Penampilan si pelaku yang menakutkan, tindak kejahatannya yang mengerikan, dan terutama karena kengerian terhadap kekuatan setan, membuat manusia serigala jadi obyek yang harus diburu dan dimusnahkan. Penghukuman terhadap mereka terjadi di hampir sepanjang sejarah di Eropa. Malah pelaku kejahatan apa pun dengan mudahnya dapat dijuluki manusia serigala.
Pembunuhan massal sering disebut akibat kejahatan serigala. Seperti yang menimpa Peter Stubbe di tahun 1590 (ada yang menyebut Peter Stump di tahun 1589) dari Bedburg, dekat Cologne. Ia dituduh sebagai serigala yang kanibal setidaknya pada 2 pria, 2 wanita hamil, dan 13 kanak-kanak, dan inses dengan adik perempuannya.
Hukuman yang diterimanya luar biasa. Setelah dicabik-cabik dengan penjepit, dilindas roda, dipancung, akhirnya tubuh tanpa kepala itu dibakar. Hukuman bakar hidup-hidup juga diberlakukan untuk gundik dan anak perempuannya.

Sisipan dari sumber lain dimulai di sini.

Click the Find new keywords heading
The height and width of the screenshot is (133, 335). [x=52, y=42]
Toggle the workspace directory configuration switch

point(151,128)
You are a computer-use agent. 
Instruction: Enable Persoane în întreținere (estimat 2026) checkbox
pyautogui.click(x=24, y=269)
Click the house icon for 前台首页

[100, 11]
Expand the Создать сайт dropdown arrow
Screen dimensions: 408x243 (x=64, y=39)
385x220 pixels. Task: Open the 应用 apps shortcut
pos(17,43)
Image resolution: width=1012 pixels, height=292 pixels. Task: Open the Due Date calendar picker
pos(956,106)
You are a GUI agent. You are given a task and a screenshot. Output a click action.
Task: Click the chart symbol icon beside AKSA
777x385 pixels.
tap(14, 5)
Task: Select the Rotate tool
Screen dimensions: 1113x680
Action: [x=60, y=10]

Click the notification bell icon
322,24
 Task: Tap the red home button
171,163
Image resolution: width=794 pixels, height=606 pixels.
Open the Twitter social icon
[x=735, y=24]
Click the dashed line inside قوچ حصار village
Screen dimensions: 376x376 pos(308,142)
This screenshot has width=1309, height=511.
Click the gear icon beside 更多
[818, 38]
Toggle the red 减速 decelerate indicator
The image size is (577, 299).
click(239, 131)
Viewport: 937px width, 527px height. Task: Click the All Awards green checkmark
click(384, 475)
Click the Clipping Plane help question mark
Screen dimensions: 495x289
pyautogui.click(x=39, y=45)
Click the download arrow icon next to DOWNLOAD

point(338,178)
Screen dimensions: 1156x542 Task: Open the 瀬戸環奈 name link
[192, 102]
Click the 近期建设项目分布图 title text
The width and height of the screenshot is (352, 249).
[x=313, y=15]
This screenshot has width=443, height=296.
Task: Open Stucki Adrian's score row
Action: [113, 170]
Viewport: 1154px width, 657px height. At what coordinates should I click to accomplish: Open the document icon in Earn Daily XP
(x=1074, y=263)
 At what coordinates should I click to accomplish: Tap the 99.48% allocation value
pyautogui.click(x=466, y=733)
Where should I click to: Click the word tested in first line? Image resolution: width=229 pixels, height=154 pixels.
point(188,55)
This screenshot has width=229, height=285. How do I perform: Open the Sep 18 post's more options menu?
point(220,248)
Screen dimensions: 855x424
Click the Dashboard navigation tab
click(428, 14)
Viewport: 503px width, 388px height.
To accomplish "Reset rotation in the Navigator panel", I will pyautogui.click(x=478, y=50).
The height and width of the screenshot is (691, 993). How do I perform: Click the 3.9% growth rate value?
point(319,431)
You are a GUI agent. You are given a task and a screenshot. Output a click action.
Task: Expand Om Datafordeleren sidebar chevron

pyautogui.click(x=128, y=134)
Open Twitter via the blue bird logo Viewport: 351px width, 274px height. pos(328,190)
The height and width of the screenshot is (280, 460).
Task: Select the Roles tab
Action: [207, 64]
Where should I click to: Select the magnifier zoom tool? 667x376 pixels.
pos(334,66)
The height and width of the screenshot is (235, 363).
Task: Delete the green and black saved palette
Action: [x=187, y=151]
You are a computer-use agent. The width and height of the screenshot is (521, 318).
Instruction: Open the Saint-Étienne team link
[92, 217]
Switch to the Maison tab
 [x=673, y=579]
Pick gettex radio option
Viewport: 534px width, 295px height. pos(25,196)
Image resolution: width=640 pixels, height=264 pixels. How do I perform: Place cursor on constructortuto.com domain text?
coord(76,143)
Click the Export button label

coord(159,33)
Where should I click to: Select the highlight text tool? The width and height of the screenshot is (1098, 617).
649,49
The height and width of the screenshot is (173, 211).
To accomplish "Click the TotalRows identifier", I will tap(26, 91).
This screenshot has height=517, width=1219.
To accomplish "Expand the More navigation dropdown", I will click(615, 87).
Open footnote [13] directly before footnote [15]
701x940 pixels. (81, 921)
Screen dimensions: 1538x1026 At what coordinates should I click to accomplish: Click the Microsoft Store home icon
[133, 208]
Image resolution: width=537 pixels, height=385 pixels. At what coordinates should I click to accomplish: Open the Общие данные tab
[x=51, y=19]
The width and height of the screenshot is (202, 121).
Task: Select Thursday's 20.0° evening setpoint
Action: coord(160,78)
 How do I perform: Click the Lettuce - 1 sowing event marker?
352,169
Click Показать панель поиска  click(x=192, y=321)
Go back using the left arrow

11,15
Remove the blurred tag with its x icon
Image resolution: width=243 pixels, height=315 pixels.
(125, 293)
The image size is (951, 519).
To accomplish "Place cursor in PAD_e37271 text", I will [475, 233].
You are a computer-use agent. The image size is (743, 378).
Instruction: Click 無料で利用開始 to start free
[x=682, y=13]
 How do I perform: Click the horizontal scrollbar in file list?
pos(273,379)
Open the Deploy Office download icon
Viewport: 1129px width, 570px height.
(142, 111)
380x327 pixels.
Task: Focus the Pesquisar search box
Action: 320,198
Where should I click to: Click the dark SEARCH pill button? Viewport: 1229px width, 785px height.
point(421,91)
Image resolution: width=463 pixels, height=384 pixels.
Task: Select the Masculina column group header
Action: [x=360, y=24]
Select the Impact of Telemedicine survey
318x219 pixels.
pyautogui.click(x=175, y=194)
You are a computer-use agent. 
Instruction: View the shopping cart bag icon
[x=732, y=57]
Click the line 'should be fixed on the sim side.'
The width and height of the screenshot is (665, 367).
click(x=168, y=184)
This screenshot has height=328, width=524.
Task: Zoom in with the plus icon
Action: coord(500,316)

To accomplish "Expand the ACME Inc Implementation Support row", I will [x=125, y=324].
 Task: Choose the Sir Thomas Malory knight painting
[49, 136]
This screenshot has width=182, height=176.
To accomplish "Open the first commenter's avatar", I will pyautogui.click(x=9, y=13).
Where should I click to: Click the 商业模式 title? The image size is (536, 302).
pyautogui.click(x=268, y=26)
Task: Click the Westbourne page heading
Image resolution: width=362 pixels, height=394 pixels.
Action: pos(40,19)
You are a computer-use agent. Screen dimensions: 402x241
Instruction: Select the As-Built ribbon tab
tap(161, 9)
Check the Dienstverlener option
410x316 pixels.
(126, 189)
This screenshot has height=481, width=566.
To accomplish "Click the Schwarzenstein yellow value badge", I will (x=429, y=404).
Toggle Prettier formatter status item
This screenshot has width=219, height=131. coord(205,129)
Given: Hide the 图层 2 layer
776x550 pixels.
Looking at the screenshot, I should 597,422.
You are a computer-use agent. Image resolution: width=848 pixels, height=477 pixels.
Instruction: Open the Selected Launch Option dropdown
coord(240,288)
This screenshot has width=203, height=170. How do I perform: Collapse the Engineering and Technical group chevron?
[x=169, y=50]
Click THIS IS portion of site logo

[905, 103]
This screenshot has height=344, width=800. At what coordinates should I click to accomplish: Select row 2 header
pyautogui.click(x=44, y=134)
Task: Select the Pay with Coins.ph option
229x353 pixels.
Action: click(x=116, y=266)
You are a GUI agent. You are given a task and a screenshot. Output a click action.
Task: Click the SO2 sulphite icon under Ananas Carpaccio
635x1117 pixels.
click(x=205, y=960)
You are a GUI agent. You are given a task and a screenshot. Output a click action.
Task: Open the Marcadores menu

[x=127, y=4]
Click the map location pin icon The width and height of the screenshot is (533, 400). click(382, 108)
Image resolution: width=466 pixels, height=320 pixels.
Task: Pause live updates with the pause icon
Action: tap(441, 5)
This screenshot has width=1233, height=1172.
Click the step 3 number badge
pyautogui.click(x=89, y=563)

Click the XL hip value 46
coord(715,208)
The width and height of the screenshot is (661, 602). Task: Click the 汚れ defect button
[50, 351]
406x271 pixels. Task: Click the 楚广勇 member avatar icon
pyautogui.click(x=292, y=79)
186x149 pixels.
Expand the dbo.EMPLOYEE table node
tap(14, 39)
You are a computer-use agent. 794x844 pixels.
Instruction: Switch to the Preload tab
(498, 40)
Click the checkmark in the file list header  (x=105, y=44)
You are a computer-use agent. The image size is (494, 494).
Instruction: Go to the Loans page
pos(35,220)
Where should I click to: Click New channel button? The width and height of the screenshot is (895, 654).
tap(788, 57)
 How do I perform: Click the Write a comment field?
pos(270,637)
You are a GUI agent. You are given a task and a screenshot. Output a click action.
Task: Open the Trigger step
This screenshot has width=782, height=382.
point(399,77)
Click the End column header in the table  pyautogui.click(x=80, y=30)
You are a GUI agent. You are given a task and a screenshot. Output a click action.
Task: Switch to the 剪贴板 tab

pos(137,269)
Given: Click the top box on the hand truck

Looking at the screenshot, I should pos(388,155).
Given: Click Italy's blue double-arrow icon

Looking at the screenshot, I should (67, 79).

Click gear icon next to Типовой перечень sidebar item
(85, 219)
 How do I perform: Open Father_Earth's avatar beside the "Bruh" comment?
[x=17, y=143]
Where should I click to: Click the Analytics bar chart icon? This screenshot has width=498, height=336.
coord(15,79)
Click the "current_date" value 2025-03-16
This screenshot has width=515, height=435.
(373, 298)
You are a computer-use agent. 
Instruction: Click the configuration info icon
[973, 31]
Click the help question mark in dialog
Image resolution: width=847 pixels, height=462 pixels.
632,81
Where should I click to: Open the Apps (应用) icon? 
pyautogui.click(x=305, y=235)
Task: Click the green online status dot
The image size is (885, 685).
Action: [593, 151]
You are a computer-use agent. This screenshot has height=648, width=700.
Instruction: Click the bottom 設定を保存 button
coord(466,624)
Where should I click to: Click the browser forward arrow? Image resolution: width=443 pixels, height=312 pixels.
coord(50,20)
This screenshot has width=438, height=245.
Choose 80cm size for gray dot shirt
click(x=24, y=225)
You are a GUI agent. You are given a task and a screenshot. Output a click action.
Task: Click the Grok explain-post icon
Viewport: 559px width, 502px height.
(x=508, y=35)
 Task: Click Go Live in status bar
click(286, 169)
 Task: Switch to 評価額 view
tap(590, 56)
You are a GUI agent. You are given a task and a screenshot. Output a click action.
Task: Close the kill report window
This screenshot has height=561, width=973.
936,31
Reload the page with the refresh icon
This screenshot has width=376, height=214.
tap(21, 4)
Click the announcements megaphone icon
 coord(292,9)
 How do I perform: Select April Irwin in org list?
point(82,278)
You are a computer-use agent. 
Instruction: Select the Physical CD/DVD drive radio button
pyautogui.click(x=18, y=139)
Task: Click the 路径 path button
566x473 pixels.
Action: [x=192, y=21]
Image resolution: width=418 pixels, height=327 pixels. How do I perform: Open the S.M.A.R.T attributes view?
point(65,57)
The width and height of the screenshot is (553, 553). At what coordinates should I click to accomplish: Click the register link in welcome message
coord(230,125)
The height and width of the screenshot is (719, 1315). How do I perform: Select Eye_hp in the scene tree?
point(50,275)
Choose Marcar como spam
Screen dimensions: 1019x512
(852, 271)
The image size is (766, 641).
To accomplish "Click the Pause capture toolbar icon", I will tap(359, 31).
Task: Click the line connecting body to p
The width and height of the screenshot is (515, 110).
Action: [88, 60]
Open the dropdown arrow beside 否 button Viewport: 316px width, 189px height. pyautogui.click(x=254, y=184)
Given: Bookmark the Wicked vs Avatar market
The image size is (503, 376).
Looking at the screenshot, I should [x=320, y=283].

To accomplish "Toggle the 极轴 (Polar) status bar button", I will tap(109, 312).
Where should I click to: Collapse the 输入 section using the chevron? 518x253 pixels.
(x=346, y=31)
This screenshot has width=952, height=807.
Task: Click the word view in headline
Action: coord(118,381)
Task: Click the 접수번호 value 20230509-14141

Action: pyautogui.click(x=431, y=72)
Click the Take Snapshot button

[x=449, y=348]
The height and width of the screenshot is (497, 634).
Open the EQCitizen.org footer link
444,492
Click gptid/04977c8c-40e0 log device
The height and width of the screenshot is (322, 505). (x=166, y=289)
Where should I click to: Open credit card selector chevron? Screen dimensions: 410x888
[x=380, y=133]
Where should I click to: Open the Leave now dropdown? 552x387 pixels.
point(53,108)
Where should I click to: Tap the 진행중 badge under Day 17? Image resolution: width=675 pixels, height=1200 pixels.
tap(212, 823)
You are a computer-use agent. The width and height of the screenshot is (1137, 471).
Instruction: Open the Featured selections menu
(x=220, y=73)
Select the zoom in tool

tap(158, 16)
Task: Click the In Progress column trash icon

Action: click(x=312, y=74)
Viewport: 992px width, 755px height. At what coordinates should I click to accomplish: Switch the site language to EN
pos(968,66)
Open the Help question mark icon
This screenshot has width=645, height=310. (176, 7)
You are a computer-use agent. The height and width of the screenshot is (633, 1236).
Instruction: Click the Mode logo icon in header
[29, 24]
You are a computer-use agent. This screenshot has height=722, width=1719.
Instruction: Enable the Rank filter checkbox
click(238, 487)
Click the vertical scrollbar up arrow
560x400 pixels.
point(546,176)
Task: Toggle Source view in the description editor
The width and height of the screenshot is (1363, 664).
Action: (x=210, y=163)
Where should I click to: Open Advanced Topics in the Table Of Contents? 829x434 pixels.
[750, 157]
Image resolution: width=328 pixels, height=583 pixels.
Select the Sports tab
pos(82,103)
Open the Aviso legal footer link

Di Prancis dan Jerman, manusia serigala biasanya memang dibakar atau digantung. Seperti yang terjadi terhadap lebih dari 200 laki-laki dan perempuan Pirenea (antara Prancis dan Spanyol) di seputar abad XVI, karena diduga manusia serigala.
Menurut Elton B. McNeil dalam The Psychoses (1970), demam berburu manusia serigala bisa disamakan dengan perburuan terhadap penyihir. Secara kejiwaan mereka yakin, orang akan diberkati bila mampu menangkap pelayan atau sekutu iblis.
Tak heran, saat itu di Prancis banyak ditemukan manusia serigala kagetan. Dalam satu periode – antara 1520 – 1630 – di Prancis tercatat 30.000 kasus manusia serigala.
Ada beberapa patokan untuk menentukan apakah seekor serigala jadi-jadian atau tidak. Konon, manusia serigala akan mempertahankan suara dan mata manusianya. Sedangkan menurut suku Indian, yang berubah jadi serigala hanya bagian kepala, tangan, dan kaki.
Dalam ujud manusia, ada beberapa ciri khas yang membedakannya dengan manusia biasa. Dua ujung alisnya saling bertemu di tengah, jari-jari tangannya yang panjang agak kemerahan, dengan jari tengah yang sangat panjang. Selain telinganya agak ke bawah dan sedikit ke belakang, tangan dan kakinya cenderung berbulu lebat.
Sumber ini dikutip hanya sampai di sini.